News arrived that a student who had told Lama Yeshe he was going down to the Theosophical Society in Madras, had in fact jumped off the roof there and died. “What could I do?” Lama asked Adrian. “He wanted to leave so I had to let him go.” A puja was held for him at Kopan, during which Jimi Neal had a vivid dream that Lama Yeshe, holding a dorje (vajra) with a thread tied to it, went into the bardo (the intermediate state the mind traverses between death and the next rebirth) where he connected with the boy and pulled him up. Later Lama told Jimi, “He’s okay now.” Naturally, many people spoke of this death but Lama Yeshe insisted it was not a suicide. He did not explain further.

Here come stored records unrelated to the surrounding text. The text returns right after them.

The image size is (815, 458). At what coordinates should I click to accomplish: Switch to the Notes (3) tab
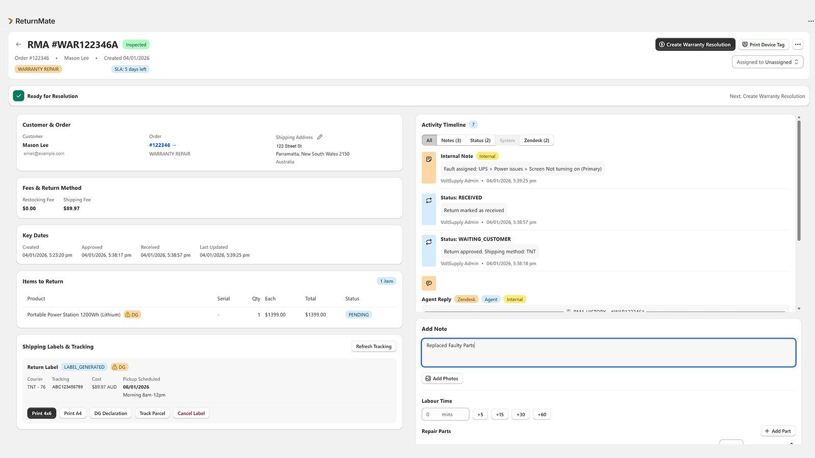pos(451,140)
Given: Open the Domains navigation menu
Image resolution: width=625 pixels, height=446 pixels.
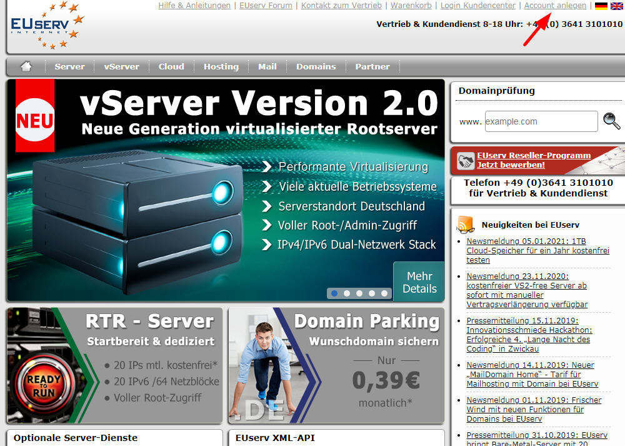Looking at the screenshot, I should tap(316, 66).
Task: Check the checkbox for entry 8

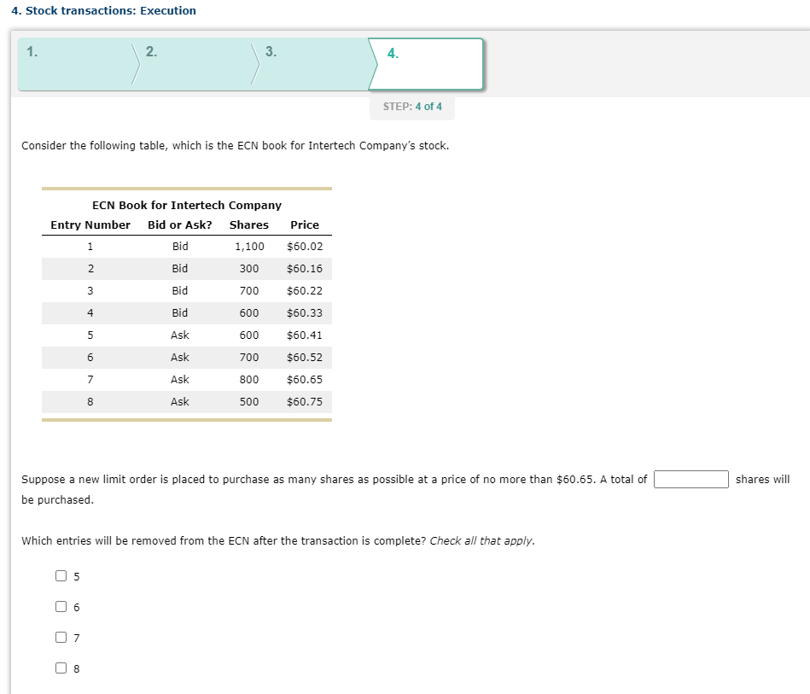Action: coord(61,668)
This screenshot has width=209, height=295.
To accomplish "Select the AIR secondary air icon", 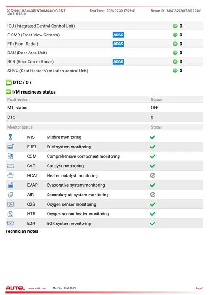I will (11, 195).
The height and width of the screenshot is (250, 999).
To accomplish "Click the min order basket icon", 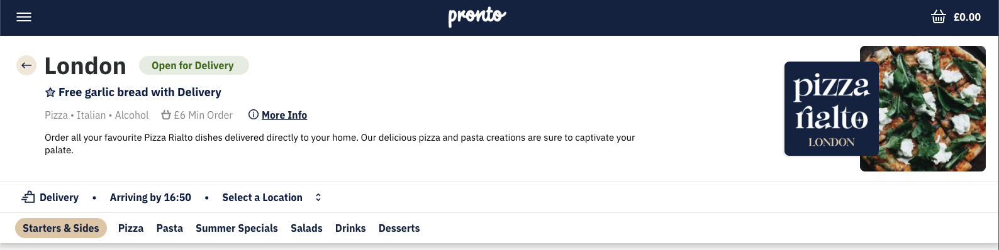I will [166, 115].
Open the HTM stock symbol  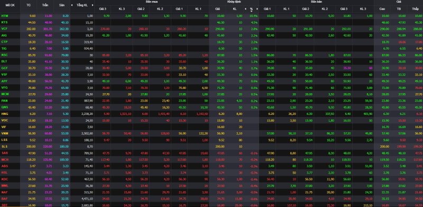tap(4, 16)
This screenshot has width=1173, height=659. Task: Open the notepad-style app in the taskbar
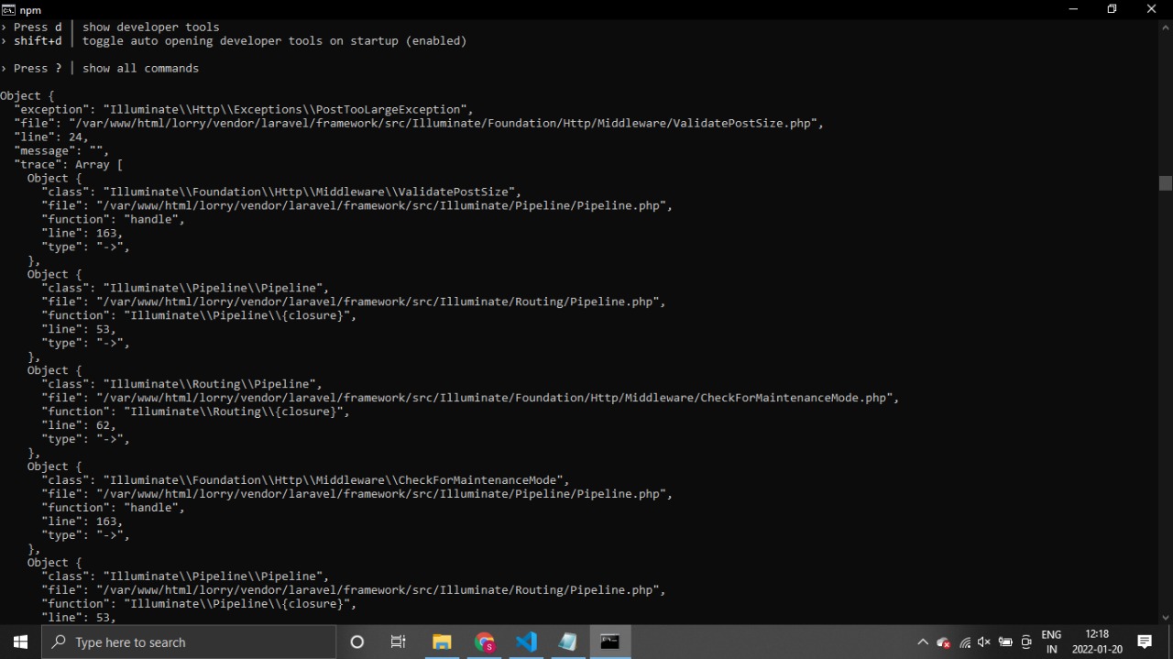tap(567, 642)
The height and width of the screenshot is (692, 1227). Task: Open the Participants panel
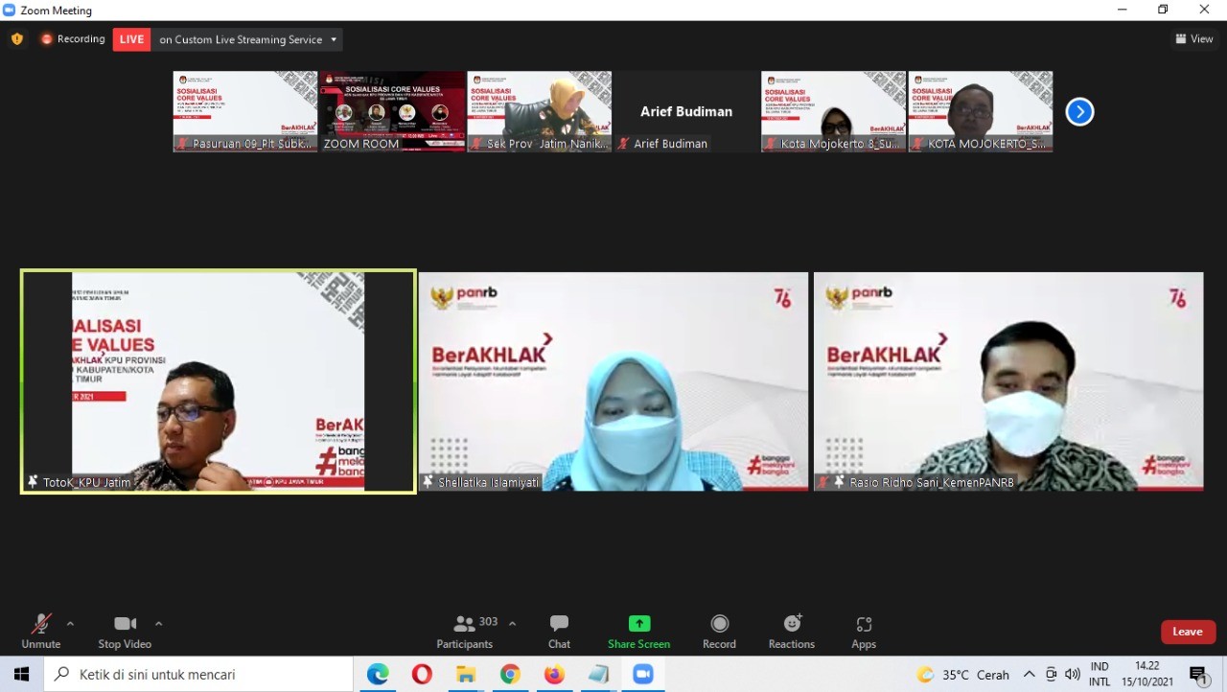tap(466, 625)
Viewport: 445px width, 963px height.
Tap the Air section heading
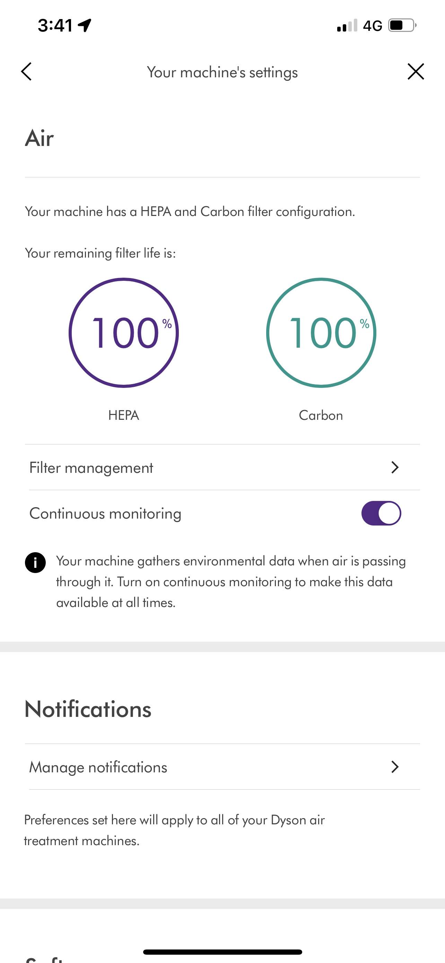[x=39, y=138]
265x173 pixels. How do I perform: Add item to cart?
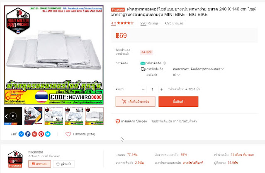coord(135,101)
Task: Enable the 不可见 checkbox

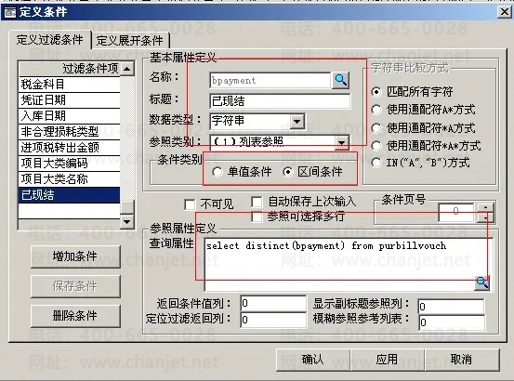Action: point(190,204)
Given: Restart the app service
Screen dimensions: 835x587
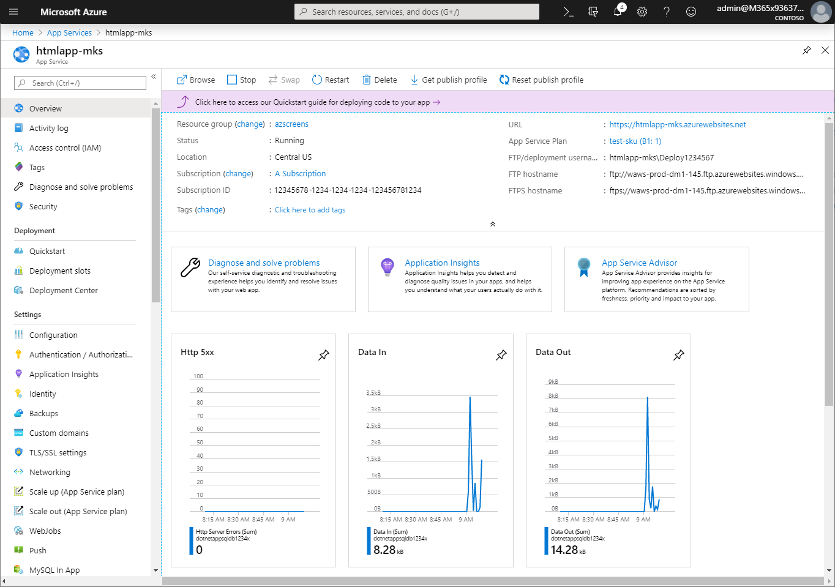Looking at the screenshot, I should tap(331, 80).
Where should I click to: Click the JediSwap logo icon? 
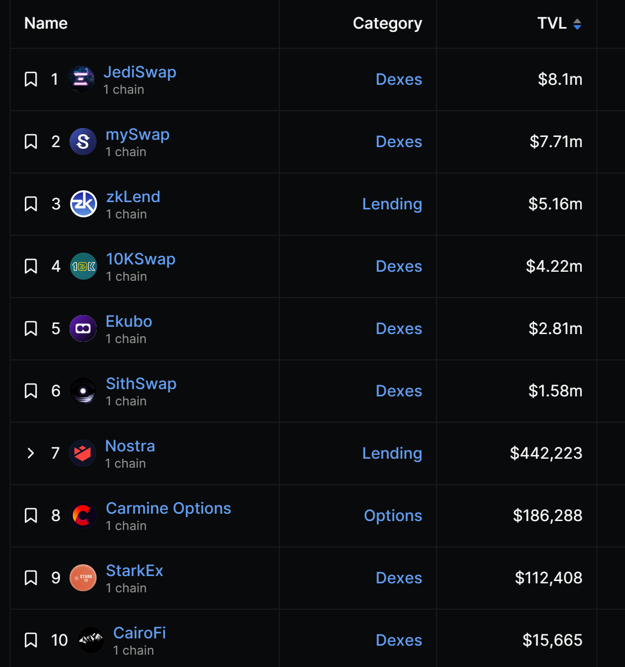[81, 79]
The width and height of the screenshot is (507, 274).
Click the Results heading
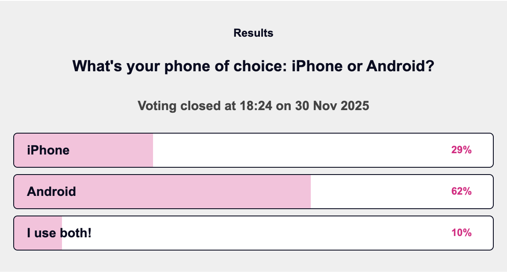[x=253, y=33]
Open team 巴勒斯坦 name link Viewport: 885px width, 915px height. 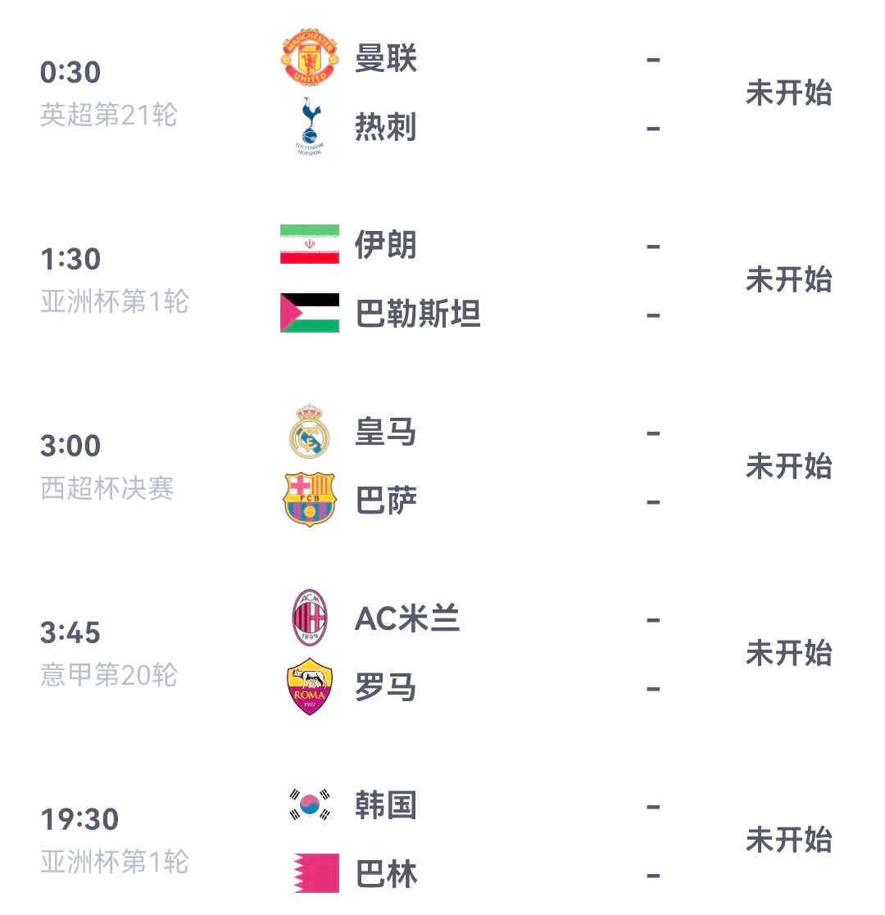(x=418, y=314)
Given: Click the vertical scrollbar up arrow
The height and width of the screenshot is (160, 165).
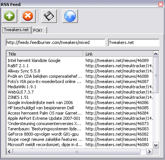Looking at the screenshot, I should point(156,54).
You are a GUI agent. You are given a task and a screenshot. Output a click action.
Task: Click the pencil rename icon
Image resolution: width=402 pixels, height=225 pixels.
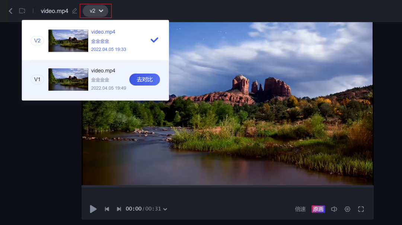(74, 11)
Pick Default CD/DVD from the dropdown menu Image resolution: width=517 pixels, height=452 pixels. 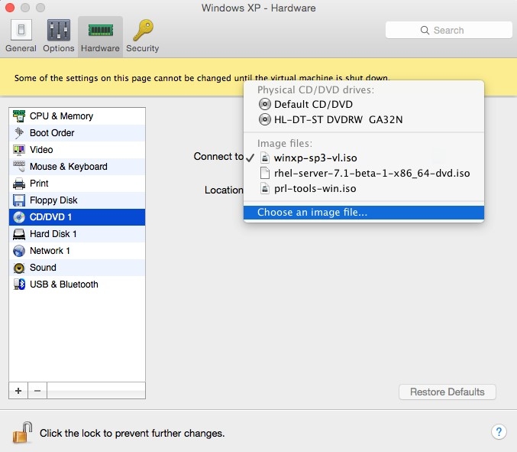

The meditation course ended with the conferring of refuge and lay vows and a Vajrasattva empowerment, taken by twenty people. Almost immediately one participant decided he didn’t want to hear any more and left Kopan. Empowerments were considered to be serious things. It was felt that if you didn’t take this commitment seriously the initiating lama’s energies were weakened. Ablaze with anxious devotion, one of the new nuns ran to Lama Yeshe about the departing student, saying, “Lama, Lama, he’s going to hell! He took the initiation and now he’s not going to do the retreat!” “Dear,” said Lama, “if he is not going to do the practice then we are not communicating. Initiation is communication. If there is no communication, there is no initiation and therefore there’s no downfall. So, what’s the problem?”